America In Transition: Crawling Gotcha: Rel=”Canonical” Creating 404’s or Weird Redirects for Google

Tuesday, October 4, 2016

Crawling Gotcha: Rel=”Canonical” Creating 404’s or Weird Redirects for Google

rel-canonical This issue:

Site crawls tend to be a starting point of a lot of SEO reviews. One thing that I’ve been increasingly running into is Google flagging server response errors to pages the never existed in the first place in Google Search Console but I don’t see the same error when running other crawlers.

One of the ways that Google is finding these pages is not by crawling internal links of a site, rather they’re crawling the link within rel=”canonical”.
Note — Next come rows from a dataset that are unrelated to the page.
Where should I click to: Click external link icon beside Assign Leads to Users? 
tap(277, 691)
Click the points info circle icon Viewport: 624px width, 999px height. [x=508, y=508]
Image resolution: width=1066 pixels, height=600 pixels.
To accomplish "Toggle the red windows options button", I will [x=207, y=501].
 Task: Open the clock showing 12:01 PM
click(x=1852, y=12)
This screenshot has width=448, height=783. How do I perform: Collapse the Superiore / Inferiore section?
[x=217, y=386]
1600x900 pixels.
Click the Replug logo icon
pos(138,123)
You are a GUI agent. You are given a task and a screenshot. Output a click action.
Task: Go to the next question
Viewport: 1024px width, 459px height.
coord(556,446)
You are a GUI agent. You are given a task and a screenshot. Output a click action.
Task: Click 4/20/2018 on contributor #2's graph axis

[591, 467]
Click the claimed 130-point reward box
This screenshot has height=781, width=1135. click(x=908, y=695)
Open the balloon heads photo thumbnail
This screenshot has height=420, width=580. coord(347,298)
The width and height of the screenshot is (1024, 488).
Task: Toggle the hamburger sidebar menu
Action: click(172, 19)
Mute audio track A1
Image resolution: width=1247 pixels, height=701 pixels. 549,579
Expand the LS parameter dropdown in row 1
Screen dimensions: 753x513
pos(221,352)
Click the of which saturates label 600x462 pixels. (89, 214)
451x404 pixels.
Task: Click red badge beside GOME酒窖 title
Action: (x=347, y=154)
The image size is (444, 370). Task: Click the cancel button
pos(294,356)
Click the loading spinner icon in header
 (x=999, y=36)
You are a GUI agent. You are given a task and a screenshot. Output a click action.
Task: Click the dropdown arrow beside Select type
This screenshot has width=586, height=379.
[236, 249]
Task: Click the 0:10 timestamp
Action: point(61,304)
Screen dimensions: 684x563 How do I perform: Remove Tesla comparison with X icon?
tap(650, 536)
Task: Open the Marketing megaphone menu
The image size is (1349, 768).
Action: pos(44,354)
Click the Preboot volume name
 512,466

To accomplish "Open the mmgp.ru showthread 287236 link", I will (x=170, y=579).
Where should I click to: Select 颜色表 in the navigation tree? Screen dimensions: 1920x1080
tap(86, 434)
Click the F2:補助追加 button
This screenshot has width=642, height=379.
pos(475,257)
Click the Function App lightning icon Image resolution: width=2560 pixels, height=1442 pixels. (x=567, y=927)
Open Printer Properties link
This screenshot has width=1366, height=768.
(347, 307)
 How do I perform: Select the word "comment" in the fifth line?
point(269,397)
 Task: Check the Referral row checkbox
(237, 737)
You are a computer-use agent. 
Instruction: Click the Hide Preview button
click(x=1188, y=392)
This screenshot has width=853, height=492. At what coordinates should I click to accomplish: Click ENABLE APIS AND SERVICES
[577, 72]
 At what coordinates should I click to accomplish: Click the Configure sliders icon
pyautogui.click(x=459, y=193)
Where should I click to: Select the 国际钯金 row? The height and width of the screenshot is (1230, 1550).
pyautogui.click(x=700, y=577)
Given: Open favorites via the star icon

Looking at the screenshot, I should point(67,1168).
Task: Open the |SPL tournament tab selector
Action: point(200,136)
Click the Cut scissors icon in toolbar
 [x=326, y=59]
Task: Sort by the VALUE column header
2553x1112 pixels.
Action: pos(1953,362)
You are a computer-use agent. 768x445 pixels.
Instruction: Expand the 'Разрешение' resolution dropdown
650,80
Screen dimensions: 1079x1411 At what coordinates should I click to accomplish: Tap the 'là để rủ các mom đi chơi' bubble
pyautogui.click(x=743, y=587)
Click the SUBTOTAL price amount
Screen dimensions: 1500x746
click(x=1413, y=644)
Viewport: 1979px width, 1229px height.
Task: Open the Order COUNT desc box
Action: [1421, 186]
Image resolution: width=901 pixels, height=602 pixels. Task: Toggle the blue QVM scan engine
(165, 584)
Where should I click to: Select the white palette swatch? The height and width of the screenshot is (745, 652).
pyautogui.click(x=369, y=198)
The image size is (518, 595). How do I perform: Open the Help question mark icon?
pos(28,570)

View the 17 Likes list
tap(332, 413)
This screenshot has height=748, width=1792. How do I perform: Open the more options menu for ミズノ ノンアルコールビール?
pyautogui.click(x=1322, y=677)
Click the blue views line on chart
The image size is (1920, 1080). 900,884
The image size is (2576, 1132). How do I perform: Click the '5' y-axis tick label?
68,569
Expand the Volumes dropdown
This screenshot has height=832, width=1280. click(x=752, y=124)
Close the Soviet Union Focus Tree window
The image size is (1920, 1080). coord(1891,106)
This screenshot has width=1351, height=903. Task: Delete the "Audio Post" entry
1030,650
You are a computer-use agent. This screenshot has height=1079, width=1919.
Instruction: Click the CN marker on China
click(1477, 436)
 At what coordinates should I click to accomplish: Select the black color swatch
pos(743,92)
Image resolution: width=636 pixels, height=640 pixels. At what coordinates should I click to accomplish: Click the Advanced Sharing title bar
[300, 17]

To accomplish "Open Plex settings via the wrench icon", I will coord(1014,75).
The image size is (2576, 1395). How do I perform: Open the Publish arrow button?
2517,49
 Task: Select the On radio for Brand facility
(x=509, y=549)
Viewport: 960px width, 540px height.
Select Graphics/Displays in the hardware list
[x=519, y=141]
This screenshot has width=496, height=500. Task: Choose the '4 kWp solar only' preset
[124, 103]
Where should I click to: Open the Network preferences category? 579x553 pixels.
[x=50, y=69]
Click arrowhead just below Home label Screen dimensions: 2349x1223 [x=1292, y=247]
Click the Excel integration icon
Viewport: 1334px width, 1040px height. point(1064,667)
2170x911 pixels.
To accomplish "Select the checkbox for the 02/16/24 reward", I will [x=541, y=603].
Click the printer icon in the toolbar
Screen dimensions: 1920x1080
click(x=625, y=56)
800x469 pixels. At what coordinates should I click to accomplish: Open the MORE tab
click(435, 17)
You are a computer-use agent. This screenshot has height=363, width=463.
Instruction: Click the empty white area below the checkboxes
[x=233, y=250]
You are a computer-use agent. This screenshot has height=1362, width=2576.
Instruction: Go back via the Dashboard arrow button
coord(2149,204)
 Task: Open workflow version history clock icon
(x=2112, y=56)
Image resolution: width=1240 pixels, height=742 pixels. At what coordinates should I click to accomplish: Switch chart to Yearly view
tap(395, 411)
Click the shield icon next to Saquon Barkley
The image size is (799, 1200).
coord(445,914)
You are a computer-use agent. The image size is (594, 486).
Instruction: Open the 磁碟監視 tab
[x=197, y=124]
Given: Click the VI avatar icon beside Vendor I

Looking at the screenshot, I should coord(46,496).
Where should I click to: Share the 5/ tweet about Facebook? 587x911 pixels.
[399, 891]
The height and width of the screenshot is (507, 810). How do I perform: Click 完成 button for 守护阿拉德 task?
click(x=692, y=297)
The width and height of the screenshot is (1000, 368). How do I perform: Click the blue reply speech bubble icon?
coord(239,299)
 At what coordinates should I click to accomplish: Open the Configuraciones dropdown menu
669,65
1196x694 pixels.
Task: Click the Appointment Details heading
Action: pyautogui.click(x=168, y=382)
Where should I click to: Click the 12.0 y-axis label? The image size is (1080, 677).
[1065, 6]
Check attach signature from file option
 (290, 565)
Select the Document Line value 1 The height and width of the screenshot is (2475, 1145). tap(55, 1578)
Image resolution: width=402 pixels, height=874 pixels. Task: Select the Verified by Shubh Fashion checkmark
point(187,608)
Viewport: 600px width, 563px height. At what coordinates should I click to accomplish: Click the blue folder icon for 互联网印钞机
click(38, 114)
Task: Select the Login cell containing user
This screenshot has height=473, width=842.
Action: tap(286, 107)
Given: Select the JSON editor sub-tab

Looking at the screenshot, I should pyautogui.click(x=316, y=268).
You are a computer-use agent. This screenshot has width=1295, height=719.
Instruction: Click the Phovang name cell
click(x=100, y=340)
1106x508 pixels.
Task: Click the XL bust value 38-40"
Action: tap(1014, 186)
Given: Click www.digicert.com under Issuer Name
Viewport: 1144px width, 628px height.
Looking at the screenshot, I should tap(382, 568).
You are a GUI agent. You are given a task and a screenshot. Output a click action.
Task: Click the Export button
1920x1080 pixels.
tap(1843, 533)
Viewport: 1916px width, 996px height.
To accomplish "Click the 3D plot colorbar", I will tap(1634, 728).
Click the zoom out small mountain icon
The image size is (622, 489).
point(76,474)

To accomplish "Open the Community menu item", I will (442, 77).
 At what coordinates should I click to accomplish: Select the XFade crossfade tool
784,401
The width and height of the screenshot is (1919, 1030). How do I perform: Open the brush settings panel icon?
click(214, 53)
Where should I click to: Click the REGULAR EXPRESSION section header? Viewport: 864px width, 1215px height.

Some of the urls you typically see referenced rel=”canonical” in to pages that don’t exist are the following:

+ parameters (including trailing parameters) in canonical
+ double trailing backslashes
+ no trailing backslashes
+ Incorrect protocol (http: vs. https:)

So, Google finding these errors but they may be invisible to you.

How big of a deal is this:

In general, Google ignores incorrect implementations of rel=”canonical”. For smaller sites, this is not significant for larger websites that rely on rel=”canonical” for crawl control this becomes important, especially if you have a lot of duplicate content.

For a large site, this could be a big win over duplicate content with a small project. Although purists may disagree with me, for smaller site without a ton of duplicate content, this is not a big issue.

How to find this issue on your website:

Before you run the check

Since we’re trying to replicate what Google is seeing, there are a bunch of steps to surface this issue. I included the general steps below. It about 30 minutes to generate the report below if you’re familiar with your crawl tool. Also, the method below will work with any modern crawl tool. With that said, if you have specific questions about how to crawl of this issue with the crawler you’re using, feel free to drop me a note in comments.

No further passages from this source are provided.